If you need to line a trash can or bin, you can use paper to line the bin. I put any paper I’m going to compost as a liner for my compost holder, to take out to the compost bin easily and with less mess. This could work easily for a bathroom trash can as well. If you want to learn how, here’s an excellent tutorial from GreenBin Ottawa on how to fold a few sheets of newspaper into a bin liner:
Other questions I’ve gotten have been about cleaning up messes from babies or animals--in a word, poop. In the past, a lot of people have reused store bags as doggie poop bags, or used them to wrap up dirty disposable diapers. There are quite a few options out there for compostable, biodegradable vegetable-based poop bags. Another way to dispose of dog poop in an environmentally friendly way is to have an animal waste compost system. As with everything, you can buy a system to put in the ground, or Google and YouTube can show you dozens of ways to make your own.

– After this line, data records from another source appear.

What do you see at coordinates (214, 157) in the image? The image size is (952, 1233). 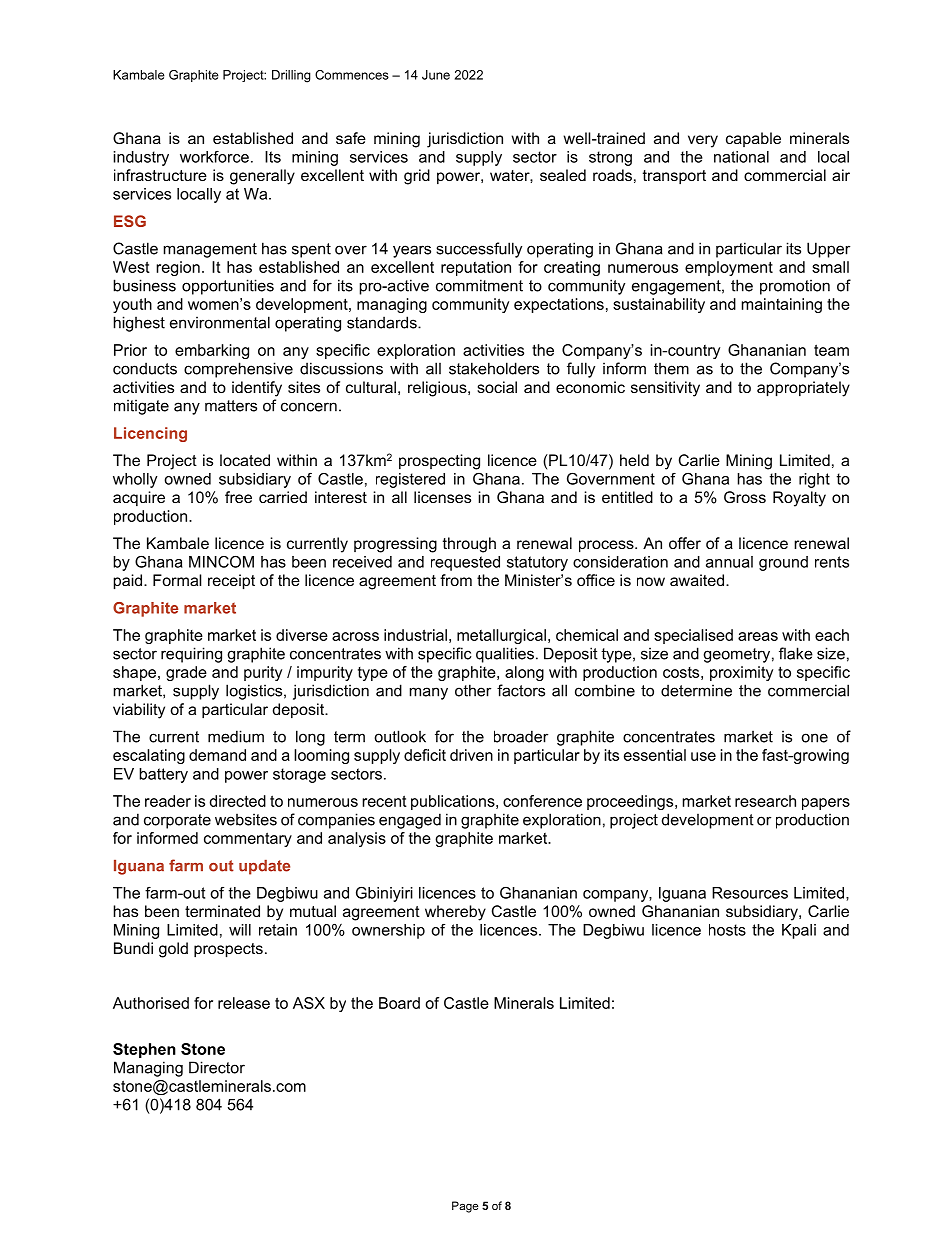 I see `workforce` at bounding box center [214, 157].
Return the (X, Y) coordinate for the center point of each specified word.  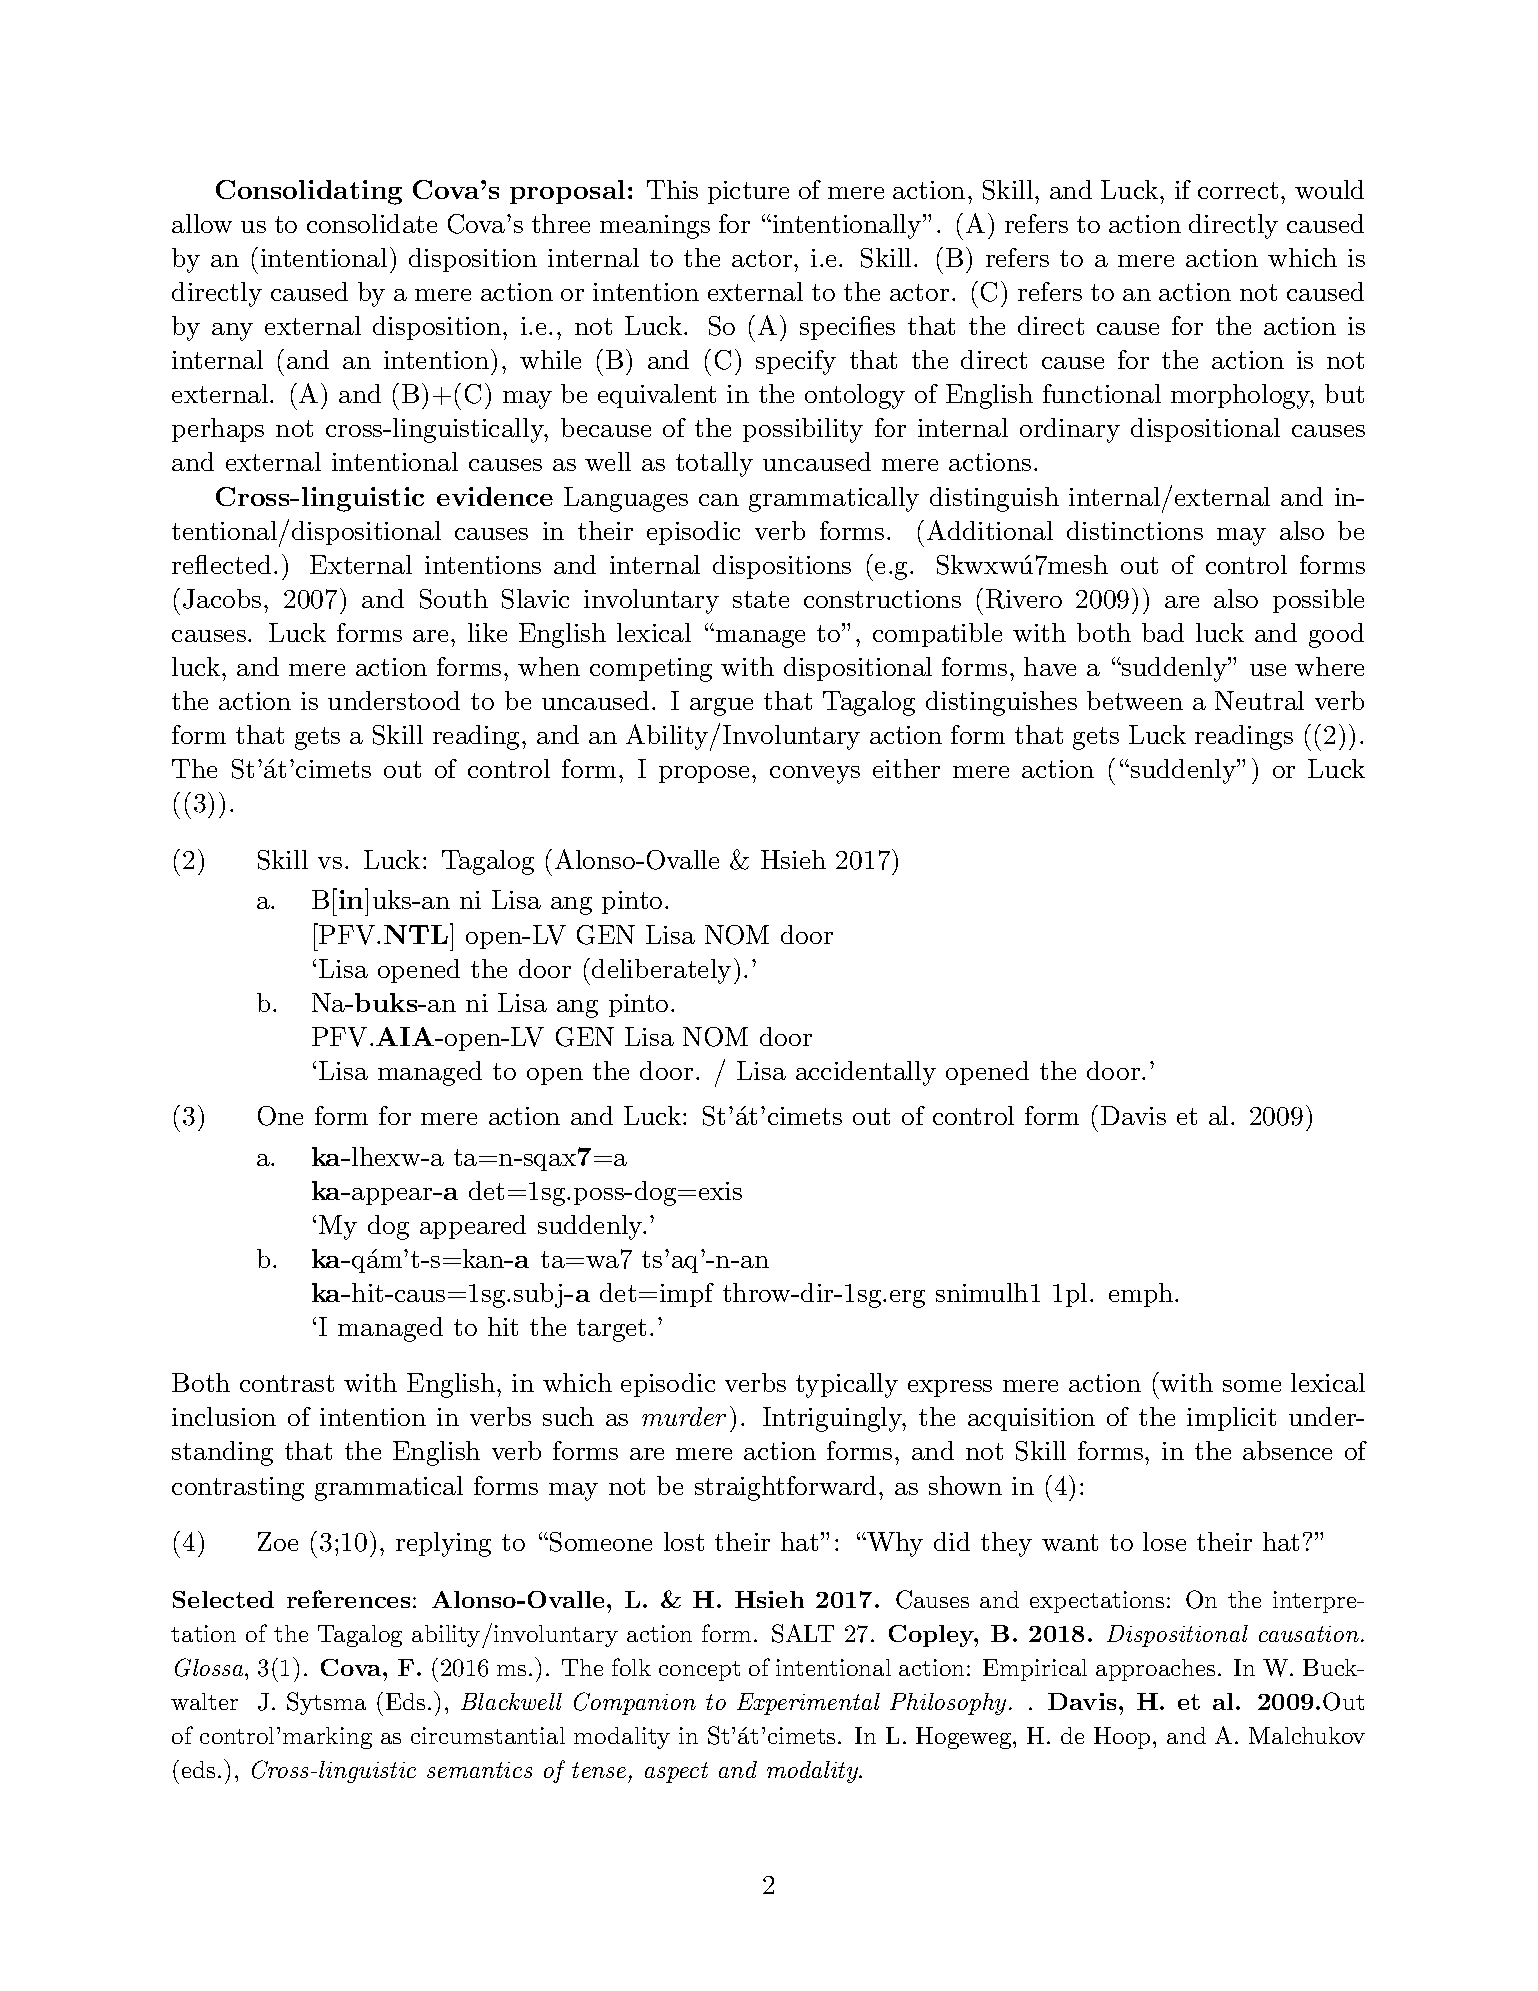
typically (847, 1385)
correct (1238, 190)
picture (748, 192)
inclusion (224, 1416)
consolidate (372, 223)
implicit (1231, 1419)
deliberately (661, 971)
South (454, 599)
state (761, 599)
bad (1163, 632)
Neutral (1259, 700)
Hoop (1122, 1738)
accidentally (866, 1073)
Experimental (808, 1704)
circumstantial (488, 1735)
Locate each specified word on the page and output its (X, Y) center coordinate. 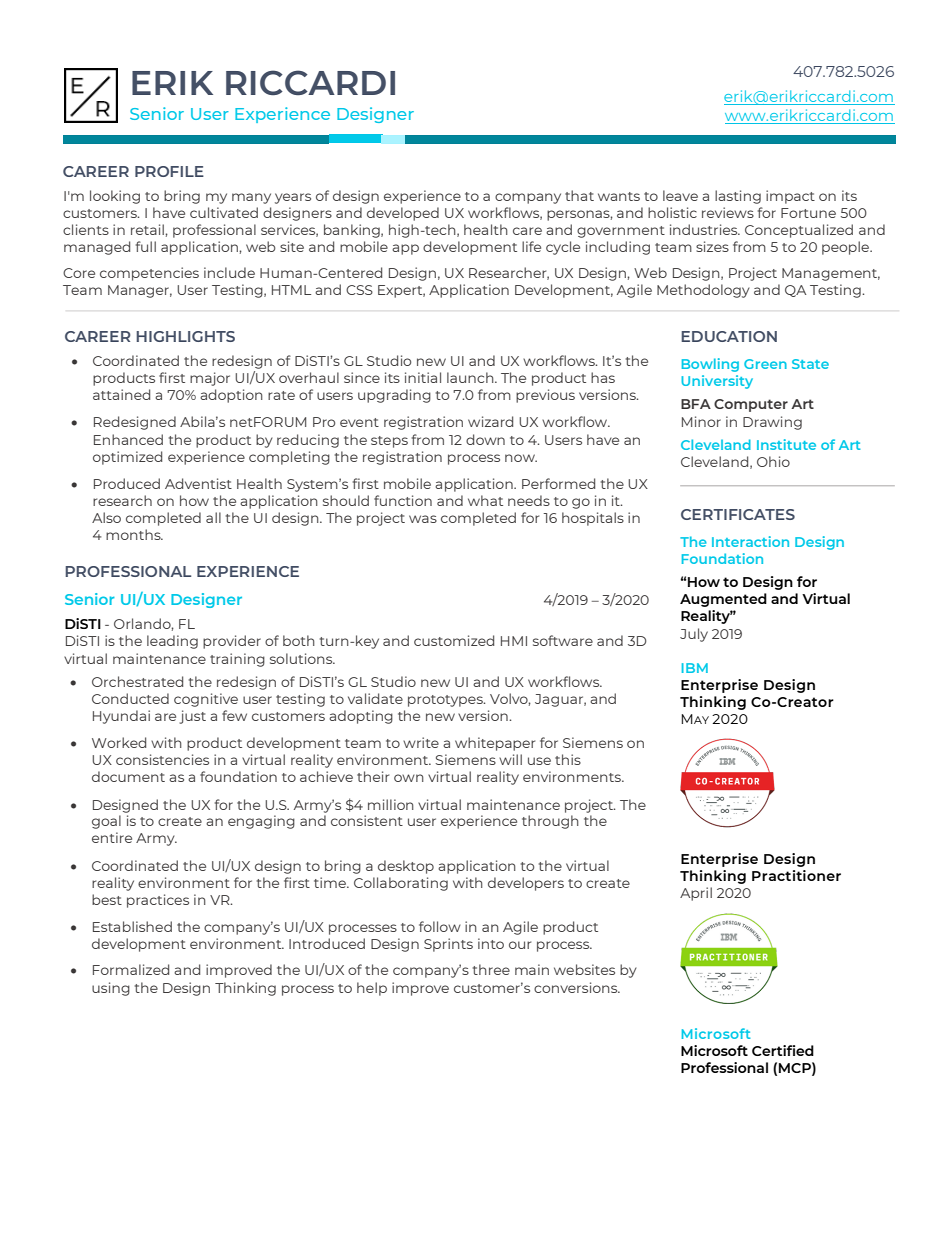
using (111, 989)
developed (403, 214)
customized (454, 640)
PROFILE (169, 171)
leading (172, 642)
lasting (738, 197)
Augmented (723, 600)
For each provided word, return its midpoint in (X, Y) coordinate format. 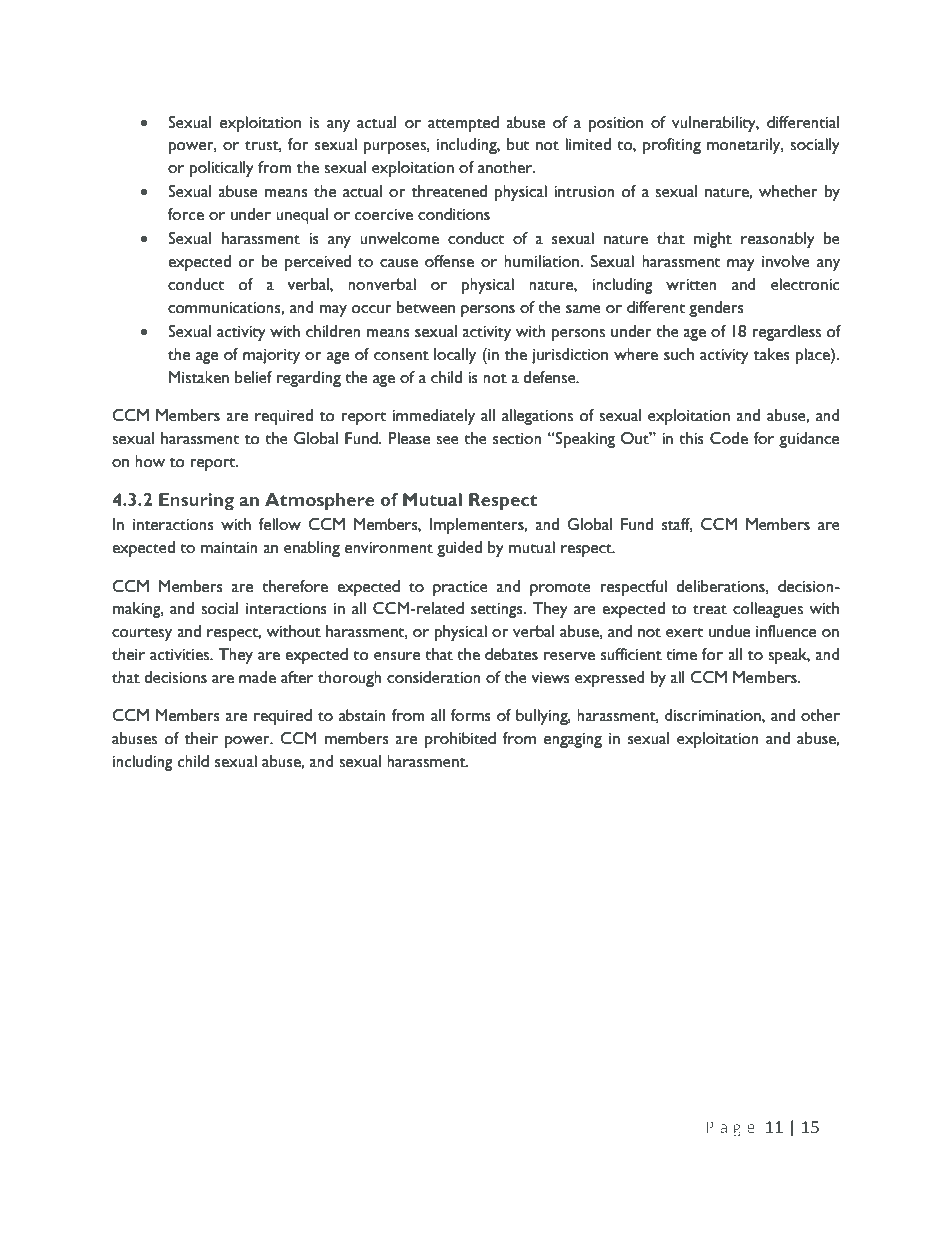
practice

Just because those doggie poop bags are marketed for dog waste specifically doesn’t mean they couldn’t be perfect for cat litter or disposable diapers. An option for diapers, both baby and adult, is a washable liner. I used BumGenius baby diapers with a reusable liner that held the dirty ones and could be washed and dried with the diapers, then put back to hold more diapers. While researching this blog, I found out that they now make reusable adult diapers, so the washable liner is great for that scenario as well.
Plastic produce bags are another area with some interesting solutions. I took the easy route and purchased a set of 6 cloth drawstring produce bags, made of a thin muslin/cotton material that doesn’t weigh enough to make a difference with weighed purchases. They are also useful for bulk items, as they are sturdier than plastic when holding a few pounds of beans or lentils. They can be easily washed. If you’re creative and can sew, I learned from the Boomerang Bags community that thin curtains (like a sheer or lace curtain) can be remade into these produce bags.
A last thought is on how, when taking home leftovers from a restaurant, we are often given a styrofoam container AND a plastic bag to put it in. The plastic bag has some merit, because the food could potentially spill on the way home. My personal solution for this is a tiffin--a stainless steel food container that seals well and has a handle, eliminating the need for the styrofoam AND the plastic bag. It doesn’t weigh a lot, can go through the dishwasher, and has the added bonus of having multiple tiers to keep your take-out or leftovers from running together. Today, as my son and I headed out to lunch, I took a reusable cup with lid and straw for him, and the tiffin. He had some leftovers that I scooped into our tiffin--no styrofoam or plastic bag needed.
We’re in good company, those of us post-breakup with the bag. Many countries have banned bags, including Belgium, Germany, Italy, Kenya, China, Taiwan, Japan, Botswana, Sweden, Bangladesh, Australia. In the US, California, Hawaii and many cities (Austin, Cambridge, Chicago) have all banned plastic bags. The LA Times recently wrote a piece on the ban in California, and how it was easier than many anticipated. Their finding? “In the end, this momentous change was not a big deal.” (find it on our Facebook feed!)
There are lots of options out there to ease you through your break-up with the plastic bag. Change is always messy at first, but seeing it through is well worth the effort.